Records —
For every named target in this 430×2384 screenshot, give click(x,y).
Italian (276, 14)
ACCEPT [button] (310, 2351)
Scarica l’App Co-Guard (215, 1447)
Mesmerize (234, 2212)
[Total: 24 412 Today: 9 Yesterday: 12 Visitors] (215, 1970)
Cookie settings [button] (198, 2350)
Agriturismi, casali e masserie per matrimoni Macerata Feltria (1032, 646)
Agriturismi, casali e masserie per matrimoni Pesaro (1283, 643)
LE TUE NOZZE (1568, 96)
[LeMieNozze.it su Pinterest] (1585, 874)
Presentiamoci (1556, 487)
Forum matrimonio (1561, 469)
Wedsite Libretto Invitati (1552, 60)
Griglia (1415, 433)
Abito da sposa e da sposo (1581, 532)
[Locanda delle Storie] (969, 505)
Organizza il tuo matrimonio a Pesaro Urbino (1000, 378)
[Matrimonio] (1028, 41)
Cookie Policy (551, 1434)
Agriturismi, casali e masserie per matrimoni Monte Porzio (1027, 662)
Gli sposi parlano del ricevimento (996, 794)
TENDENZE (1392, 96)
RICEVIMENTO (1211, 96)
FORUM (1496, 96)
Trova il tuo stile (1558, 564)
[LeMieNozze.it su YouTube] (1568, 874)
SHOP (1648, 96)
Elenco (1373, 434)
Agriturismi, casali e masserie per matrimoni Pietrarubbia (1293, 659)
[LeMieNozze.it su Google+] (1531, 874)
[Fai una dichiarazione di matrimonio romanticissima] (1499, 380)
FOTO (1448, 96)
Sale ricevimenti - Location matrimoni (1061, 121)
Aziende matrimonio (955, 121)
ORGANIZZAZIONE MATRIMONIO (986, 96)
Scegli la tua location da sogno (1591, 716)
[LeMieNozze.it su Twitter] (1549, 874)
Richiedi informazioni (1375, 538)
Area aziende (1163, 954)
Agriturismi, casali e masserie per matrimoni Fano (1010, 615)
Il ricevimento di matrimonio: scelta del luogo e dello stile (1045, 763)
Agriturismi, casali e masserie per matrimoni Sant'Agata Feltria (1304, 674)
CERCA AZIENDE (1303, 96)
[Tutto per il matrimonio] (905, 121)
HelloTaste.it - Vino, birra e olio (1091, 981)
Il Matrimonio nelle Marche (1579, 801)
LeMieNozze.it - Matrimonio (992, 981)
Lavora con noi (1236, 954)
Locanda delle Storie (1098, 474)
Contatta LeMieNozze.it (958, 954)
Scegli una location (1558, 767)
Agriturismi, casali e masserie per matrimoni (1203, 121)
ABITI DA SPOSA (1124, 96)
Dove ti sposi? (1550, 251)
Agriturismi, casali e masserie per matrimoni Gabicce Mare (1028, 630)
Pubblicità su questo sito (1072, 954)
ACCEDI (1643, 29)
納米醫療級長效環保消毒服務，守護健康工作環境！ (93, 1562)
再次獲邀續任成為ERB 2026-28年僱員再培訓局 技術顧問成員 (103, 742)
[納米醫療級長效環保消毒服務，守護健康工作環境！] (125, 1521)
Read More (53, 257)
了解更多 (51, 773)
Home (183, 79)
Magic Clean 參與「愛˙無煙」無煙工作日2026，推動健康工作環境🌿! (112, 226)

What the exercise asks — Set down, unchanged, only those lines above that fall between the line with "ACCEPT [button] (310, 2351)" and the line with "FORUM (1496, 96)", the two end lines included.

Your solution —
ACCEPT [button] (310, 2351)
Scarica l’App Co-Guard (215, 1447)
Mesmerize (234, 2212)
[Total: 24 412 Today: 9 Yesterday: 12 Visitors] (215, 1970)
Cookie settings [button] (198, 2350)
Agriturismi, casali e masserie per matrimoni Macerata Feltria (1032, 646)
Agriturismi, casali e masserie per matrimoni Pesaro (1283, 643)
LE TUE NOZZE (1568, 96)
[LeMieNozze.it su Pinterest] (1585, 874)
Presentiamoci (1556, 487)
Forum matrimonio (1561, 469)
Wedsite Libretto Invitati (1552, 60)
Griglia (1415, 433)
Abito da sposa e da sposo (1581, 532)
[Locanda delle Storie] (969, 505)
Organizza il tuo matrimonio a Pesaro Urbino (1000, 378)
[Matrimonio] (1028, 41)
Cookie Policy (551, 1434)
Agriturismi, casali e masserie per matrimoni Monte Porzio (1027, 662)
Gli sposi parlano del ricevimento (996, 794)
TENDENZE (1392, 96)
RICEVIMENTO (1211, 96)
FORUM (1496, 96)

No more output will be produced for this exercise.